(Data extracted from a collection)
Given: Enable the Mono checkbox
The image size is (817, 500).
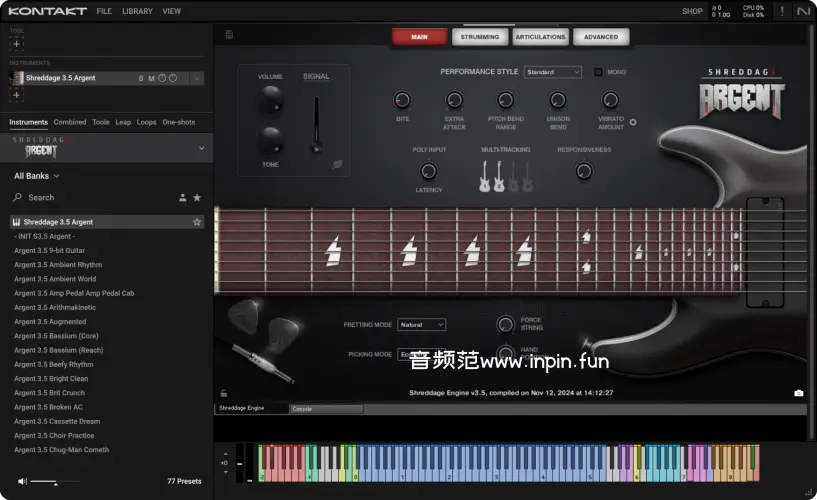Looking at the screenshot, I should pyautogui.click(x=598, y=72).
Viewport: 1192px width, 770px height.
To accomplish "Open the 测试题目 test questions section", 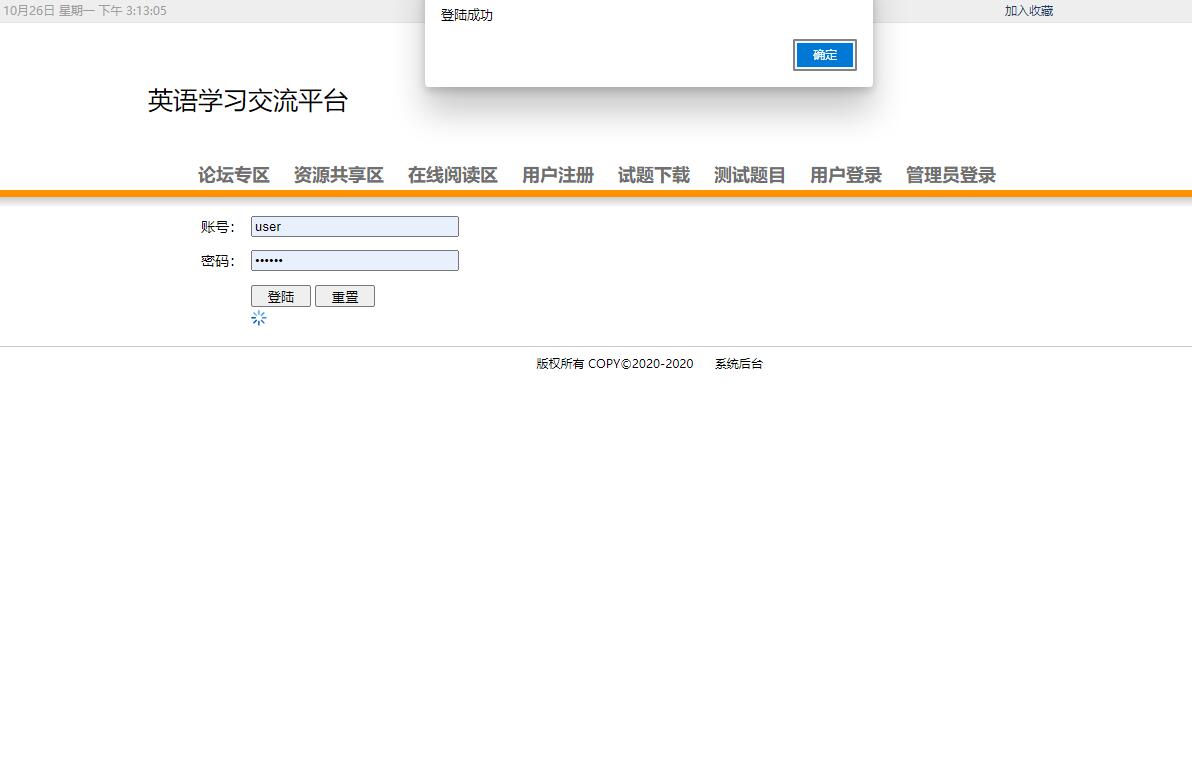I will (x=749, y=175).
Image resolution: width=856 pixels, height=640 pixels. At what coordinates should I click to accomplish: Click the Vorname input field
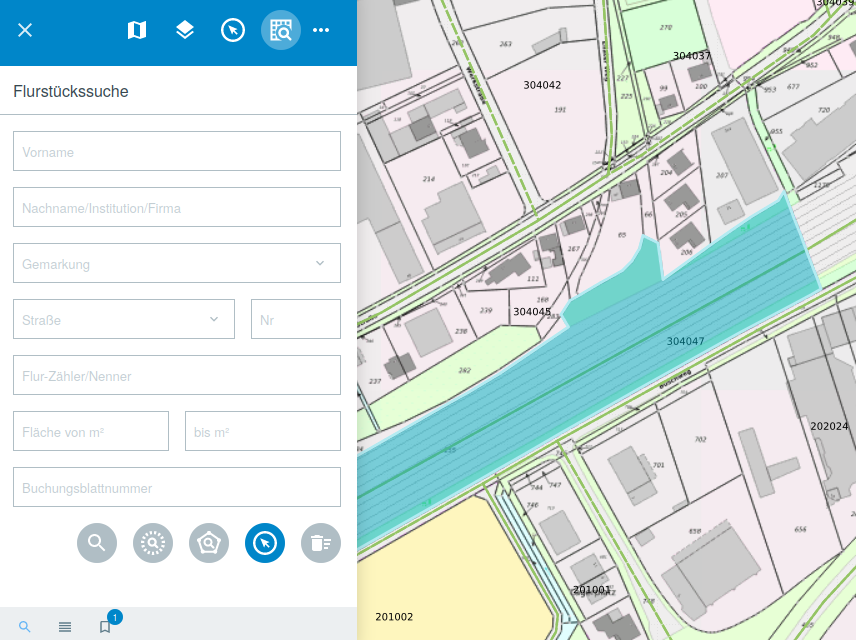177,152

Task goal: The line containing "Image resolution: width=856" marks the start: set down exactly that line and every line after it through the last line of the data, without any pictures.

Exercise answer:
Image resolution: width=856 pixels, height=640 pixels. At what coordinates should I click to accomplish: Click the Vorname input field
177,152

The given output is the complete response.